Novel understanding of HAB dynamics: A unique and notable aspect of the Program is that these studies will employ a variety of in situ sensor technologies, including new instrumentation and deployment approaches developed by the applicants, to detect and characterize fully the key mechanisms regulating Alexandrium and Pseudo-nitzschia population dynamics in nature, and their response to climatic variation. Defining the newly uncovered plasticity in Alexandrium blooms could lead to mechanisms explaining the response of different populations to alternative habitats and environments. The identification of growing “degree days” as a common feature regulating the timing of A. fundyense bloom development could provide a simple but valuable management tool for bloom and toxin prediction. An innovative research design will determine consistency in A. fundyense population dynamics in across environmental conditions.
Variability in environmental forcing across years and among habitats also provides a proxy to assess future climate impacts on the responses of this key HAB organism. State of the art modeling will be used to realistically predict how climate and other environmental variables may influence population dynamics of HAB threats. The dynamics of Pseudo-nitzschia spp. remain largely uncharacterized in the GOM. Using the same in situ instruments and approaches new data will be generated for Pseudo-nitzschia to begin development of models that can be used in management and climate assessment efforts.

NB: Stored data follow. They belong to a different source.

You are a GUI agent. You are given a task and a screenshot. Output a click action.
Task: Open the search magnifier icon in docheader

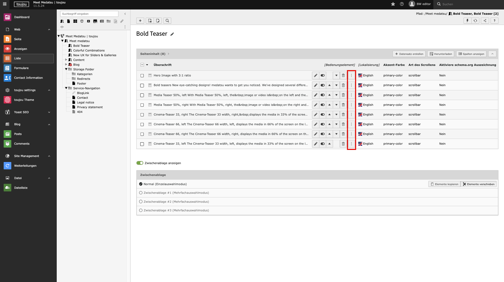coord(167,21)
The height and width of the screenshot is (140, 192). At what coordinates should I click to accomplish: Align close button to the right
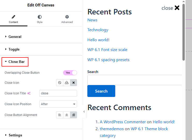[x=73, y=115]
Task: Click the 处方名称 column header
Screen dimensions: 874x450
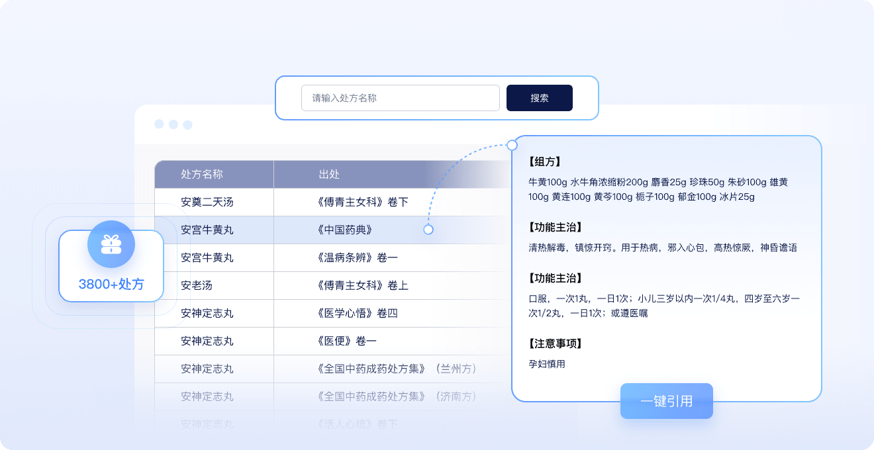Action: (x=202, y=175)
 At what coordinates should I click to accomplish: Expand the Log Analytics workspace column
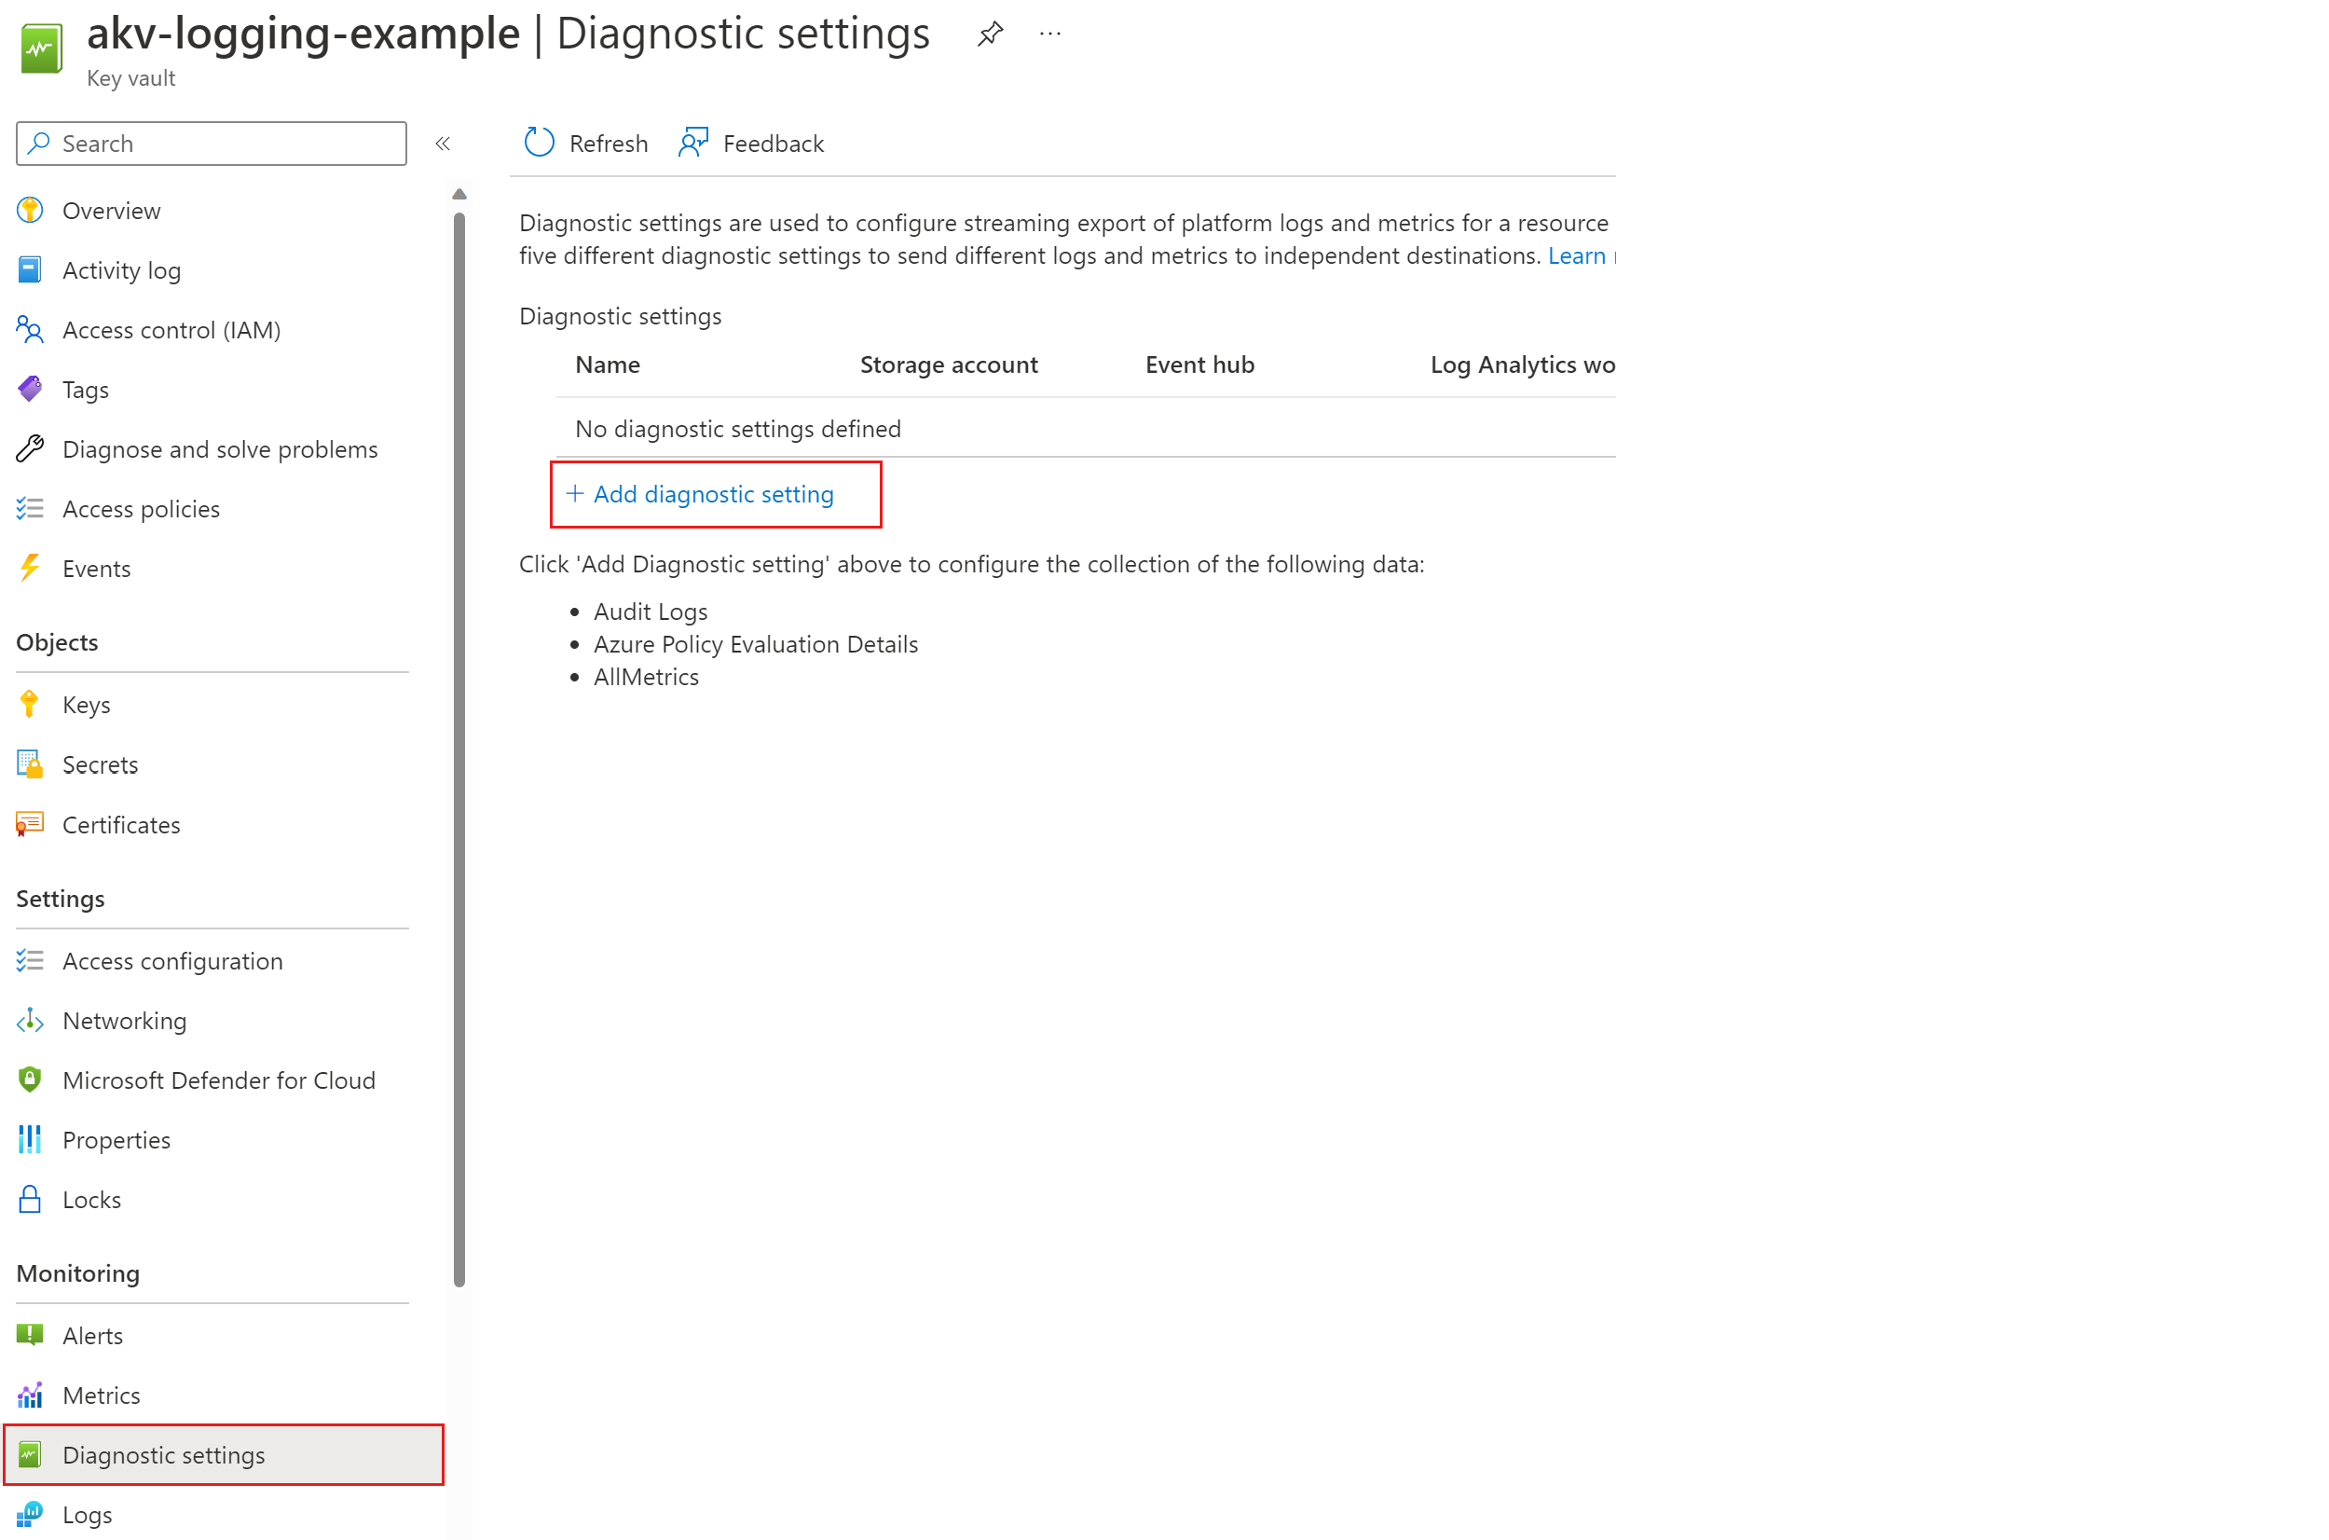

Novel mechanisms: The studies will define the scope of mechanisms of action in the developing central nervous system. Oligodendrocytes and myelination have not previously been investigated as targets of early life exposure to DA. The proposed studies of mechanisms of toxicity at various ages and doses are innovative, addressing the possibility of silent neurotoxicity--delayed harmful consequences unmasked by subsequent exposures in the adult. This will involve assessment of effects of exposure to one toxin on the later life consequences to exposure to the other toxin. A novel coupling of oceanographic and dietary exposure models for risk assessment is innovative and will indicate doses to use in zebrafish studies.
Novel technologies: The Environmental Sample Processor (ESP) is a submersible, robotic instrument that collects discrete water samples, concentrates microorganisms or particles, and automates application of molecular probes to identify target toxins and organisms through gene products. The instrument can be bundled with contextual sensors to document prevailing environmental conditions. The Imaging FlowCytobot (IFCB) is a submersible imaging-in-flow cytometer developed at WHOI for continuous, extended duration observation of phytoplankton communities. The system produces abundance estimates of species- and genus-level taxa in near real-time over six months or more. Our newly developed “phytoplankton observatory platform” provides power and data connections that support co-deployments of the IFCB and ESP. CTD profiling can trigger automated repositioning of sensors in response to hydrographic features. Similarly, the studies of novel mechanisms of developmental effects of toxins, which we have uncovered, will employ modern technologies, including transgenic zebrafish lines.
Novel outreach tools: The CEC will develop new materials to enhance OHH understanding for use in the classroom and in public information settings, such as visitor centers and museums.